There’s also the prospect of building new nuclear plants, but that’s extremely expensive too. Under current conditions, it would be completely uneconomical without loan guarantees provided by the federal government. At nuclear power plants currently under construction in Georgia and South Carolina, costs have already run way beyond initial projections. Jacobson argues that federal nuclear loan guarantees should be ended and the funds used instead to support development of renewables.

How the nuclear phaseout fits into Sanders’ bigger plan

Sanders’ critics are right to note that under the current set of policies in place in the U.S., renewables won’t account for a majority of our energy portfolio for at least another two decades, so it’s not safe to assume that a retired nuclear plant would be replaced by clean energy. In that context, lopping 20 years off the life of a nuclear reactor may very well mean higher carbon emissions than if you relicensed it.

But Sanders’ desire to phase out nuclear power makes a lot more sense in the context of his broader climate and energy plan. He would make fossil fuels more expensive through a carbon tax, and make major investments in clean energy, so renewables would be better poised to replace power lost from shuttered nuclear plants.

The sticking point, of course, is that even if Sanders got to the White House, he wouldn’t get a cooperative Congress, so his larger climate plan would not be enacted. In that case, deciding whether to relicense nuclear plants would be a trickier matter.

The Sanders campaign declined to comment directly on what Sanders would do if he were president and found himself in that situation, offering only this emailed statement from spokesman Karthik Ganapathy: “Sen. Sanders knows there are lots of reasons why nuclear power is a bad idea. Whether it’s the exceptional destructiveness of uranium mining, the fact that there’s no good way to store nuclear waste or the lingering risk of a tragedy like Fukushima or Chernobyl in the U.S., the truth is: nuclear power is a cure worse than the disease. Safer, cleaner energy sources like wind and solar will help us meet America’s energy needs while protecting the health of our people and combatting the threat of climate change.”

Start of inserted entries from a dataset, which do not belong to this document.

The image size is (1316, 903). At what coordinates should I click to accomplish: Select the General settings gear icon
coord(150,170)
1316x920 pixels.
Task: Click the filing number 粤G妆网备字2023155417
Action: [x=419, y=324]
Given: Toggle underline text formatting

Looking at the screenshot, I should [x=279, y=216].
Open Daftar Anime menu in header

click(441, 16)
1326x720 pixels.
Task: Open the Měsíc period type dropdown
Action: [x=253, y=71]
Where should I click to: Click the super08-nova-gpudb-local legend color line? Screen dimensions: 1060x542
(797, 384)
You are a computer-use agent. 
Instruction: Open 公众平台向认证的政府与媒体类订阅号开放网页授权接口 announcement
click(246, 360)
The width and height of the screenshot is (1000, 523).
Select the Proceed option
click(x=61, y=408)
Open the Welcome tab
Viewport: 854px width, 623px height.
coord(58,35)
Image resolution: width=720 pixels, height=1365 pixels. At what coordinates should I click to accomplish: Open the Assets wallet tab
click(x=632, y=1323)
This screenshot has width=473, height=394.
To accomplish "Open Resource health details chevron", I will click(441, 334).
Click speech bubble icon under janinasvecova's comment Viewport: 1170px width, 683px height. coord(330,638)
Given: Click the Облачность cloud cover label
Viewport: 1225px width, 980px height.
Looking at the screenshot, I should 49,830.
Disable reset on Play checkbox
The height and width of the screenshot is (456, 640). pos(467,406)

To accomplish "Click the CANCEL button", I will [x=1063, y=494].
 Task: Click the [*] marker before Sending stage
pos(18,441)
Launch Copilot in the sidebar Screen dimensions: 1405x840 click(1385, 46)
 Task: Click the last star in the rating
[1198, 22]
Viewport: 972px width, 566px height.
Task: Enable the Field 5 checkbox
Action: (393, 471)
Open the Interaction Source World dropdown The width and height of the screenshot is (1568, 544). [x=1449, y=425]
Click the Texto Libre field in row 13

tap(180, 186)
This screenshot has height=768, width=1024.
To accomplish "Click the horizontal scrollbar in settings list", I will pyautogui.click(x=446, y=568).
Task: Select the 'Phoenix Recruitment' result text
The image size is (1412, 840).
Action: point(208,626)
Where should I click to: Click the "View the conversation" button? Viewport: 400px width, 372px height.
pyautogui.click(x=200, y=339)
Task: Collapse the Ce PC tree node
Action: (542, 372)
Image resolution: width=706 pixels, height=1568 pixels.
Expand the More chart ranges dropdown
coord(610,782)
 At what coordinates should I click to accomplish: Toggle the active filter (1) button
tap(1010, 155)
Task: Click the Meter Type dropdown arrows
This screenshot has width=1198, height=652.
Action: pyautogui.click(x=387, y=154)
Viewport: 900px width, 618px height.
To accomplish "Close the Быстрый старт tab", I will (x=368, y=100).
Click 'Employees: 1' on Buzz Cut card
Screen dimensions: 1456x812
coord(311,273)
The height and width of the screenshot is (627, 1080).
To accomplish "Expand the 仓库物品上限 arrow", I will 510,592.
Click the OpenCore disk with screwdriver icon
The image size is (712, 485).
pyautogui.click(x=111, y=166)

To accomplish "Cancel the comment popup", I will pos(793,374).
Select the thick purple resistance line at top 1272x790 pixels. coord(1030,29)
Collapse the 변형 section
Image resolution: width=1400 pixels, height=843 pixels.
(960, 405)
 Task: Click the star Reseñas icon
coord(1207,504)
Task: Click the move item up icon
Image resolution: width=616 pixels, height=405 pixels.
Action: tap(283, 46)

Those views put Sanders right in line with environmental groups like the Sierra Club and Greenpeace, which oppose nuclear power across the board.

Some other green groups take a more nuanced approach. NRDC, for example, supports relicensing plants in situations where it’s safer and the plants can’t yet be replaced by renewable energy, and it calls for rejecting those — such as Indian Point in Westchester, N.Y. — that are uniquely dangerous. Alexander Ochs, senior director of climate and energy at the Worldwatch Institute, says we should put a moratorium on new nuclear plant construction and subject existing plants to “the closest safety scrutiny.” In the end, while these policy positions are based on a different analysis than Sanders’, they differ from his in degree more than in kind: they would hasten the natural death of nuclear energy, only more slowly than Sanders would, in the interest of limiting short-term emissions.

While Sanders’ nuclear power phaseout might not be the best idea from a climate perspective, it’s not actually the shallow hippie caricature that his critics describe.